Print the lines below word for word, beginning with the first and ending with the line that holds "You are a GUI", and skip every picture.

****************************************

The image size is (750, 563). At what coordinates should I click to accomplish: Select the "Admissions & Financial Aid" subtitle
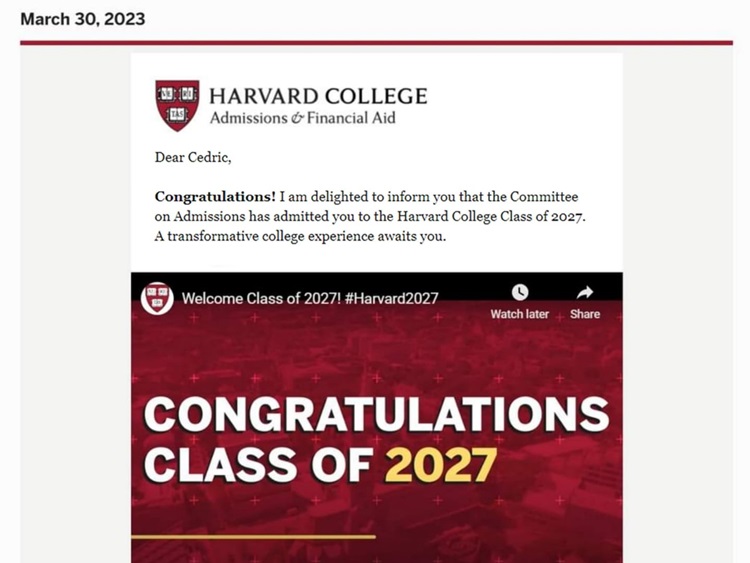(x=302, y=118)
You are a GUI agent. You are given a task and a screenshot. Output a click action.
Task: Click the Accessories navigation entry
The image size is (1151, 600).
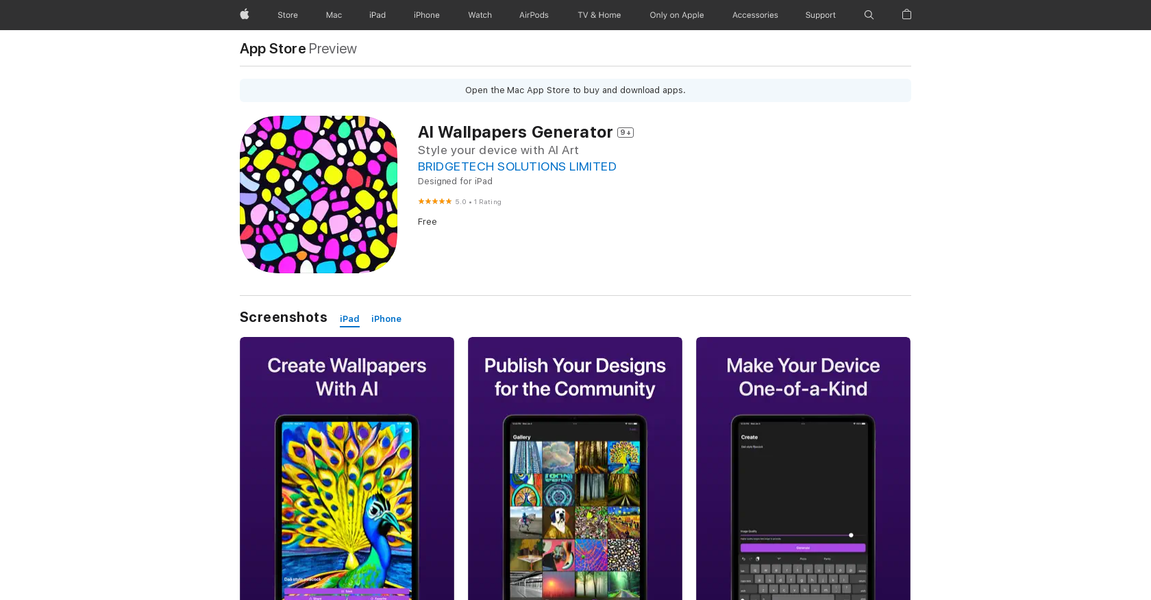754,15
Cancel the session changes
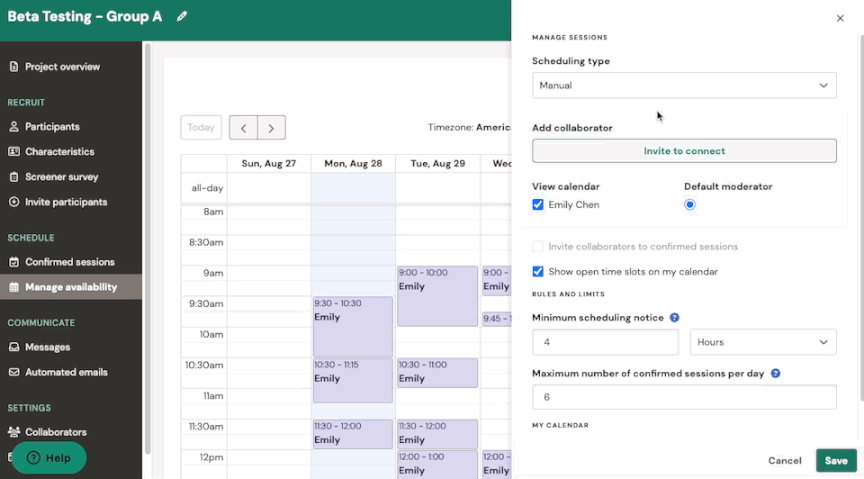Screen dimensions: 864x479 784,461
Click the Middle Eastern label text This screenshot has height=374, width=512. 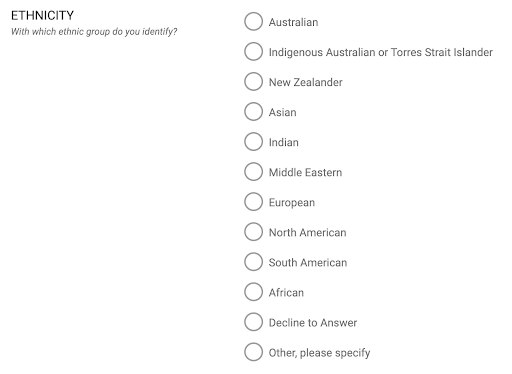(305, 172)
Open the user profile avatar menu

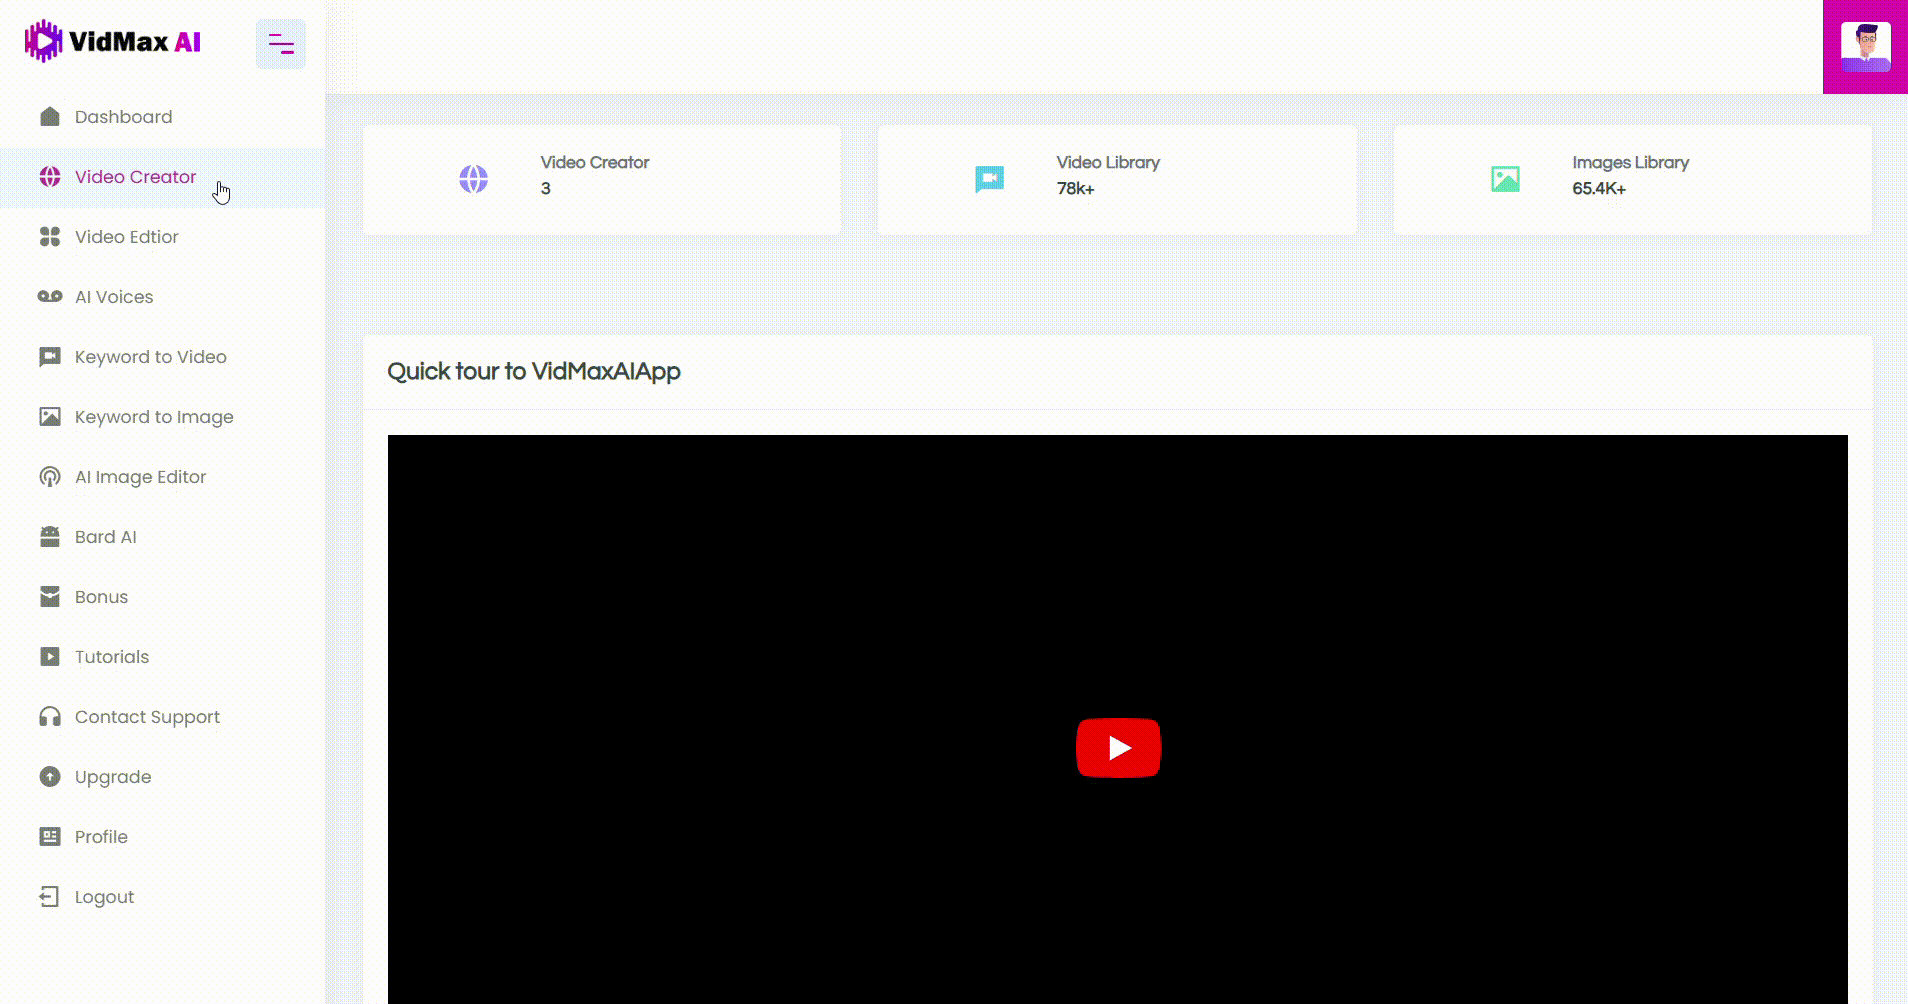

****************************************

WRITTEN RESPONSE
The image size is (750, 563). At what coordinates should I click to accomplish: Select the "Admissions & Financial Aid" subtitle
(x=302, y=118)
You are a GUI agent. You are given a task and a screenshot. Output a click action.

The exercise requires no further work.